If all nodes have the same configuration, the output will be similar to the example below:

[Rhino@host (#0)] getscattercastendpoints
[Consensus] Disk Mapping   : Coherent
[Consensus] Memory Mapping :
      [101] Address  : 192.168.4.103:18000
      [102] Address  : 192.168.4.103:18001
      [103] Address  : 192.168.4.103:18002
      [104] Address  : 192.168.4.103:18003
      [105] Address  : 192.168.4.103:18004
      [106] Address  : 192.168.4.105:18005
      [107] Address  : 192.168.4.105:18006
      [108] Address  : 192.168.4.105:18007
      [109] Address  : 192.168.4.105:18008
      [110] Address  : 192.168.4.105:18009
      [111] Address  : 192.168.4.105:18010

If the node configuration is consistent but does not contain the expected set of nodes, then the missing nodes should be added by running the addscattercastendpoints command.

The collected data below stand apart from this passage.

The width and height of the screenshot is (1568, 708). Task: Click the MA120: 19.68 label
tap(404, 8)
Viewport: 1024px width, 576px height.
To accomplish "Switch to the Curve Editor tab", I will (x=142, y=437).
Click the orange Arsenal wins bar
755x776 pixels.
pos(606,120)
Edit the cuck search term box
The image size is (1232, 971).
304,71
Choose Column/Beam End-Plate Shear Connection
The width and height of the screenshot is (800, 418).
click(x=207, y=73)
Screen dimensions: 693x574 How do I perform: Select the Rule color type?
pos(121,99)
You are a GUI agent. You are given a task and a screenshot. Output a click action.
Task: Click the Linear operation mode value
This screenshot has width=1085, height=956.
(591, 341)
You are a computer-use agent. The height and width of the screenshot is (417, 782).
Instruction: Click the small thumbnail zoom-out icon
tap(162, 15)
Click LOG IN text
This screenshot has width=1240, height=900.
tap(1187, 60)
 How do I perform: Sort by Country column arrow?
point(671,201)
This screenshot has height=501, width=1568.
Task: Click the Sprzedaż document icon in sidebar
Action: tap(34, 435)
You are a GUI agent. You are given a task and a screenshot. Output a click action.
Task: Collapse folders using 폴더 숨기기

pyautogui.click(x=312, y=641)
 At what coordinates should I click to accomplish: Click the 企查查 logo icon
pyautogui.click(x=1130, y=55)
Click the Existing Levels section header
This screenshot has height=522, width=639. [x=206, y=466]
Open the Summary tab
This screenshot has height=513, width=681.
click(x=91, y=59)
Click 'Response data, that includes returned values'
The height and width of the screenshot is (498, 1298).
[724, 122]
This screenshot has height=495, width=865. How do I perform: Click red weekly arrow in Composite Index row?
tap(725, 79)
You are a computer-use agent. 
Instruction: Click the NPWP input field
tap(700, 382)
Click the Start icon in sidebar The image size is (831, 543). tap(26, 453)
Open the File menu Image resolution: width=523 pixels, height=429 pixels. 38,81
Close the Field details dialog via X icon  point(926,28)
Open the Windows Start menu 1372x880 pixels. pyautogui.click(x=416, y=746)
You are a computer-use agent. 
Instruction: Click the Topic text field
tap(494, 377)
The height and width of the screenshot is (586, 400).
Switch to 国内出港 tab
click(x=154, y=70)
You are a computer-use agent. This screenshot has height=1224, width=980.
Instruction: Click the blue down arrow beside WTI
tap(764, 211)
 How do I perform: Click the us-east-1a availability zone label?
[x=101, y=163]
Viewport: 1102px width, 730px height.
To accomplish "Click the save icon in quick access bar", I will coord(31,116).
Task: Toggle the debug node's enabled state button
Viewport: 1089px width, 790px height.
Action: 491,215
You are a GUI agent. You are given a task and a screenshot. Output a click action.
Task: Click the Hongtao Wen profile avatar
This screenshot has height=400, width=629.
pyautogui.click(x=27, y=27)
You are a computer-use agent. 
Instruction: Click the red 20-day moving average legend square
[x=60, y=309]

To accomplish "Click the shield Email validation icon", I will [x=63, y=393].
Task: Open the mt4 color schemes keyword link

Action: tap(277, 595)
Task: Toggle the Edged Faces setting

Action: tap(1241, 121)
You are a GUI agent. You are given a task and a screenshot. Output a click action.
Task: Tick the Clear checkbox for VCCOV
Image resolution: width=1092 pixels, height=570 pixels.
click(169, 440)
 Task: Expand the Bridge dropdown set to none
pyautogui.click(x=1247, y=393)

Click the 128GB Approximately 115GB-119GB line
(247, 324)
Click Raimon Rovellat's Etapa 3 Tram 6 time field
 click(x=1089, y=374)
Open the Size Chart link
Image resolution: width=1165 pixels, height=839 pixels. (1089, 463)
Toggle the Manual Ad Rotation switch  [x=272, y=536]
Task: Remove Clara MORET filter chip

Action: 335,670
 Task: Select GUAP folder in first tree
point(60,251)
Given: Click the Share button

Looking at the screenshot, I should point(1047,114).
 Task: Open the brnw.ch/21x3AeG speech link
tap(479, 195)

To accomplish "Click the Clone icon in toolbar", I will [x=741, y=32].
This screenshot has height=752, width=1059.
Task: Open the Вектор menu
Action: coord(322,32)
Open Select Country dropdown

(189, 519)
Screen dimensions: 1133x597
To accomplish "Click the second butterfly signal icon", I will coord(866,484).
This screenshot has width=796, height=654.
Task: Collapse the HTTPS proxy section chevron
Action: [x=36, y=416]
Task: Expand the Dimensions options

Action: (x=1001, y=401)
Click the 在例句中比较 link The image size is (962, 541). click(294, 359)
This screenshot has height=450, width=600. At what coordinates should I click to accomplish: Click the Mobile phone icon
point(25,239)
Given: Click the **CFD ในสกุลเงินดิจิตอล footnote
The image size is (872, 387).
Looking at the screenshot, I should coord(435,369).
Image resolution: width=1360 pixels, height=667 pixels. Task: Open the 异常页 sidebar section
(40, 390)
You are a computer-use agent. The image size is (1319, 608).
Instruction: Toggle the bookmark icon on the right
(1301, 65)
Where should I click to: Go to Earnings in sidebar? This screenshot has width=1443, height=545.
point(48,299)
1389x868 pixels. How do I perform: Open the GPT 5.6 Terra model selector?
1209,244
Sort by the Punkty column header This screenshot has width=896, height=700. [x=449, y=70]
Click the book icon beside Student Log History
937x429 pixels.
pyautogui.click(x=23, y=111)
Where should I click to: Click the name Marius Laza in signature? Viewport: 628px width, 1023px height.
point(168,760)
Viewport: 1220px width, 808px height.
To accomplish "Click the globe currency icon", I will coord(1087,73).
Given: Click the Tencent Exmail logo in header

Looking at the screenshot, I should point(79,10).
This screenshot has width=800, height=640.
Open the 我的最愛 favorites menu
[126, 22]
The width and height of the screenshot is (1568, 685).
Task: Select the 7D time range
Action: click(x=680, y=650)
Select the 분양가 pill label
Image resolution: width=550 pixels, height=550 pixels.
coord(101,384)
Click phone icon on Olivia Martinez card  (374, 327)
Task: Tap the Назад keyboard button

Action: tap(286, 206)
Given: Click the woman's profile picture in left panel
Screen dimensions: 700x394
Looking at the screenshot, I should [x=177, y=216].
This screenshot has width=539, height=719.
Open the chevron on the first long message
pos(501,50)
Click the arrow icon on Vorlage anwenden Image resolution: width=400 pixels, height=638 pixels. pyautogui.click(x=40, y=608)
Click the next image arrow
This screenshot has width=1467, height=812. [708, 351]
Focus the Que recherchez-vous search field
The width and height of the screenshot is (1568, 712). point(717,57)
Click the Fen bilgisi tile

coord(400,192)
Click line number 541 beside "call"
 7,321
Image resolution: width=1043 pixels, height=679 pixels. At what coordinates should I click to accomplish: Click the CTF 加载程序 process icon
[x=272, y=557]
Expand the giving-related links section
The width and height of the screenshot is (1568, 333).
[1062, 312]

If the disk mapping differs from the in-memory configuration, then the nodes with the differing configuration are likely to fail when restarted. An example output where node 101 has a malformed file that will cause a node to fail to reboot is below:

[Rhino@host (#0)] getscattercastendpoints
[101] Disk Mapping   : 192.168.4.103:18001 present twice in endpoints file
[101] Memory Mapping :
      [101] Address  : 192.168.4.103:18000
      [102] Address  : 192.168.4.103:18001
      [103] Address  : 192.168.4.103:18002
      [104] Address  : 192.168.4.103:18003
      [105] Address  : 192.168.4.103:18004
      [106] Address  : 192.168.4.105:18005
      [107] Address  : 192.168.4.105:18006
      [108] Address  : 192.168.4.105:18007
      [109] Address  : 192.168.4.105:18008
      [110] Address  : 192.168.4.105:18009
      [111] Address  : 192.168.4.105:18010

[102] Disk Mapping   : Coherent
[102] Memory Mapping :
      [101] Address  : 192.168.4.103:18000
      [102] Address  : 192.168.4.103:18001
      [103] Address  : 192.168.4.103:18002
      [104] Address  : 192.168.4.103:18003
      [105] Address  : 192.168.4.103:18004
      [106] Address  : 192.168.4.105:18005
      [107] Address  : 192.168.4.105:18006
      [108] Address  : 192.168.4.105:18007
      [109] Address  : 192.168.4.105:18008
      [110] Address  : 192.168.4.105:18009
      [111] Address  : 192.168.4.105:18010
...

If some nodes have a different configuration on disk from the live memory configuration, then copy the scattercast.endpoints file from a node that has matching disk and memory configurations.